The latest news on the PlayStation Network outage is not good. Sony has gone from saying very little about the outage to hinting that someone might have intruded into their network, to now confirming that personal data from users has been stolen.
Today Sony posted the most in-depth blog post to date regarding the debacle. Gone were the vague promises about restoring order to the offline PSN and Qriocity services. This post lists specific details about what was compromised, what Sony is doing to fix the problem, and what information might have been stolen.
They have confirmed that a person or group of people made an “illegal intrusion” into the networks. As a result, Sony’s PSN team took the following action:
- Disabled PlayStation Network and Qriocity services (temporarily)

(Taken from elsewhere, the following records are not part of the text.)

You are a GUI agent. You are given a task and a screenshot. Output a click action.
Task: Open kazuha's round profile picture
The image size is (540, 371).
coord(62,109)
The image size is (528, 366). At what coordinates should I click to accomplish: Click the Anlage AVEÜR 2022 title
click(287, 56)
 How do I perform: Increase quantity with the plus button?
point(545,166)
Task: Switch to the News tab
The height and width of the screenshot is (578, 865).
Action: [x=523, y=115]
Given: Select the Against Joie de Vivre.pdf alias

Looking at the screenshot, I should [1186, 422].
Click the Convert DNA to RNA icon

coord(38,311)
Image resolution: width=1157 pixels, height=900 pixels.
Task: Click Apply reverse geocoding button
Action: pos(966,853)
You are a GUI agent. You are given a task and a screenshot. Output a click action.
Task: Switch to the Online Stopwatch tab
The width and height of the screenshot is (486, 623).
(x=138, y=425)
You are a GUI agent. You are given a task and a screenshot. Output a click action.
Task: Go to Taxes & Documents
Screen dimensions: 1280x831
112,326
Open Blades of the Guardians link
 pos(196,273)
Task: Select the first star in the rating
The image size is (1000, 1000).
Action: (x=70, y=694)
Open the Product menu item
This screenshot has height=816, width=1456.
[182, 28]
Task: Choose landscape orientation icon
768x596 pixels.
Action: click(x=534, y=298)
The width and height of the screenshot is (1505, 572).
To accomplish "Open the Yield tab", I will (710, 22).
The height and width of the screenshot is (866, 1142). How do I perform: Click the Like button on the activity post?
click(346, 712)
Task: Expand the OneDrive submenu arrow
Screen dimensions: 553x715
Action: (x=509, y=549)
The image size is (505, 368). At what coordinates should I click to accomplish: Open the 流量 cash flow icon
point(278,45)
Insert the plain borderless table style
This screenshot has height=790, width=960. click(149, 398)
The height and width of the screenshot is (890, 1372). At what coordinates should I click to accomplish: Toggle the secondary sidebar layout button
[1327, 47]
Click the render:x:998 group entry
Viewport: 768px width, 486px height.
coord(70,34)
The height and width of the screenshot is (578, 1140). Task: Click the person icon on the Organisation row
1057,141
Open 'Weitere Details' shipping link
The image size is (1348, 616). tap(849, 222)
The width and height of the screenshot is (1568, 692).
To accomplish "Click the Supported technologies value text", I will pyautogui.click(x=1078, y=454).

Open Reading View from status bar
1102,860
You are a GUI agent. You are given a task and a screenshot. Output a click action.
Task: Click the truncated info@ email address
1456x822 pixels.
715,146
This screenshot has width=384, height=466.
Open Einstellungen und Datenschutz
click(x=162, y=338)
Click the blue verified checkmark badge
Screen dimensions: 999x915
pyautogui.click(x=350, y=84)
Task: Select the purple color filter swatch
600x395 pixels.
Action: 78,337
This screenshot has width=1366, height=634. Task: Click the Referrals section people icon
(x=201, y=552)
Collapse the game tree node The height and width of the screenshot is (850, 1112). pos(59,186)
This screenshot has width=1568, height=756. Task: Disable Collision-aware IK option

- Called in a security firm to investigate
- Made changes to the networks to beef up security
Unfortunately for customers, the damage may have already been done. According to Sony, the intruders likely stole your name, address, country, email address, birth date, PlayStation Network and/or Qriocity login and password, and PSN handle/ID. Furthermore, they might have also obtained your purchase history and billing address. And just to make sure Sony twisted the knife fully, they go on to say that they do not believe any credit card data was stolen, but they also cannot rule out the possibility.
The rest of the post explains how you can protect yourself against fraud, including contact information for credit agencies and even the FTC.
Now that we finally know the extent of the damage, it is time to assess Sony’s response. Did Sony handle this well? Should the company have been more forthcoming about what was happening? Alternatively, was Sony too forthcoming? Lastly, what will it take to win back the hearts of its 70 million disgruntled gamers?
And thus far, no comment yet from PlayStation PR firms – which include Porter Novelli as the primary agency, and Voce Communications on secondary issues.